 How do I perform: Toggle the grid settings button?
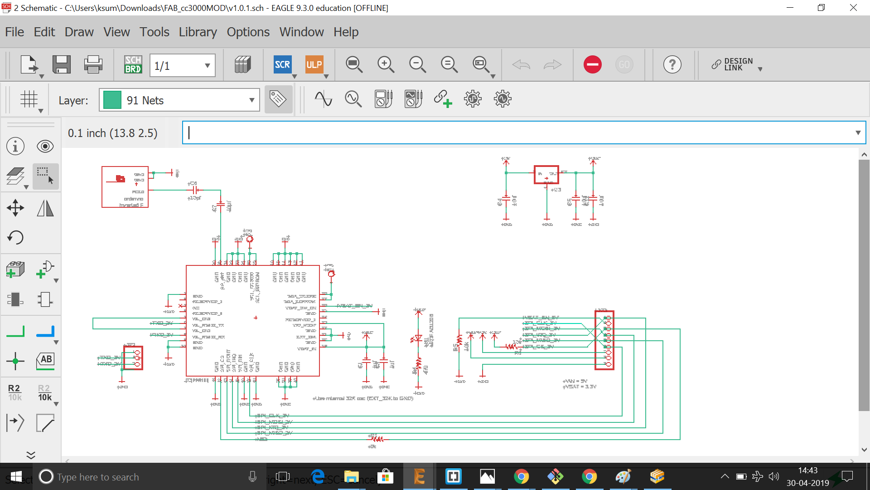coord(29,99)
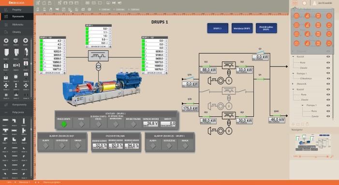
Task: Collapse the nested Pompa 1 tree node
Action: [303, 105]
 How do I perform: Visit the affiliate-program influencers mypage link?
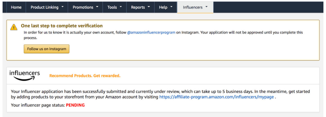pos(216,97)
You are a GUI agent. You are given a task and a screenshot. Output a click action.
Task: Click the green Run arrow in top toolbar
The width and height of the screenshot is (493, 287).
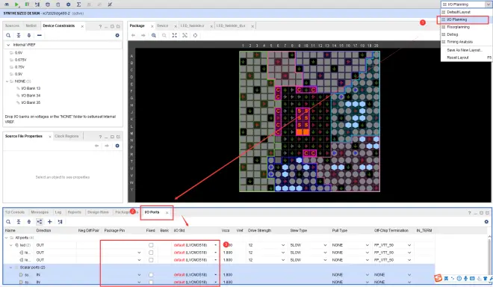pyautogui.click(x=16, y=4)
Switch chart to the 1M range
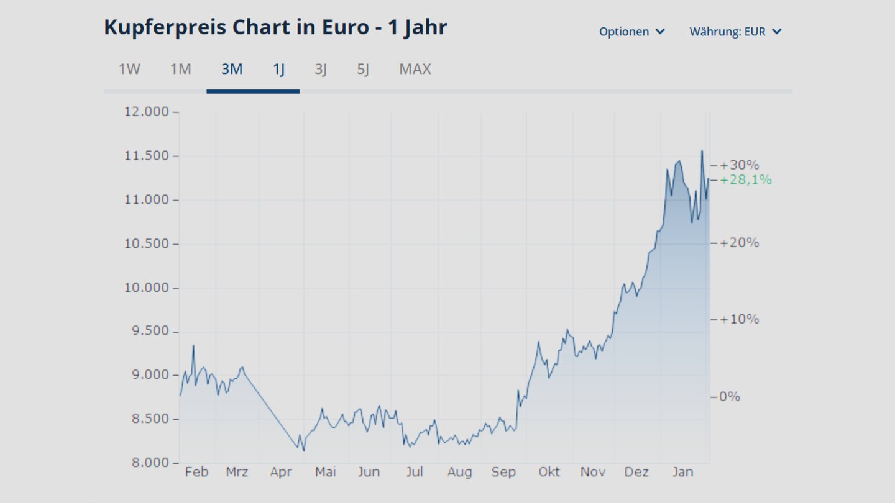This screenshot has height=503, width=895. (180, 69)
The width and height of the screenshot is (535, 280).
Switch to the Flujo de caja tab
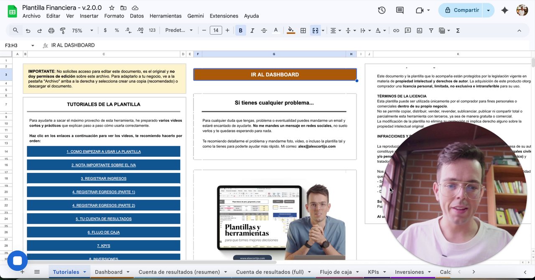[336, 272]
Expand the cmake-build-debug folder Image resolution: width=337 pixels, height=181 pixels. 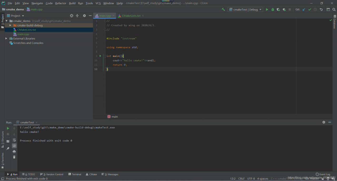click(x=10, y=25)
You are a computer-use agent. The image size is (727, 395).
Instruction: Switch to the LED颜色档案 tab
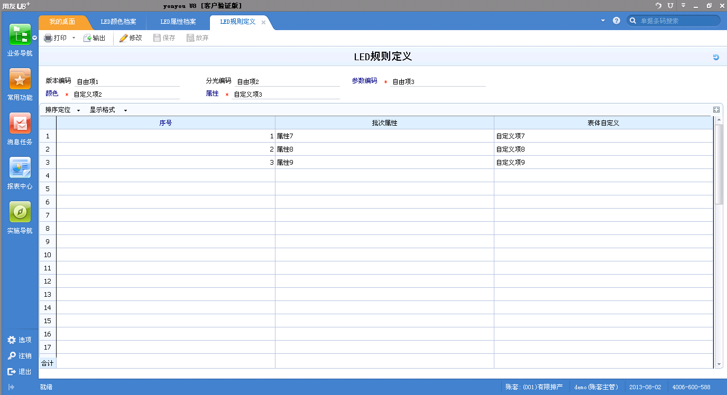point(119,22)
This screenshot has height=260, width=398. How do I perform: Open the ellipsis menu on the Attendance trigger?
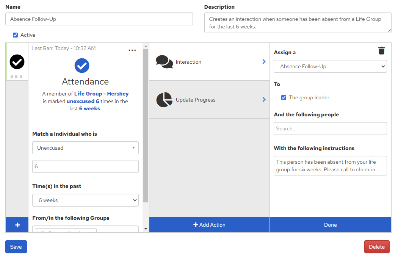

* * * * *

• _WHAT NEEDS TO BE DONE_: Rewrite the lines, including their requests, from the line that has "You are a computer-use" through the end of the records. Multiply each coordinate in the answers by 1.9 and round to whole numbers, with halves rounded up, and leave out the pictures.

• _EXERCISE ANSWER_:
You are a computer-use agent. The image size is (727, 395).
Instruction: Switch to the LED颜色档案 tab
point(226,42)
This screenshot has height=260, width=398. How do I perform: Open the ellipsis menu on the Attendance trigger?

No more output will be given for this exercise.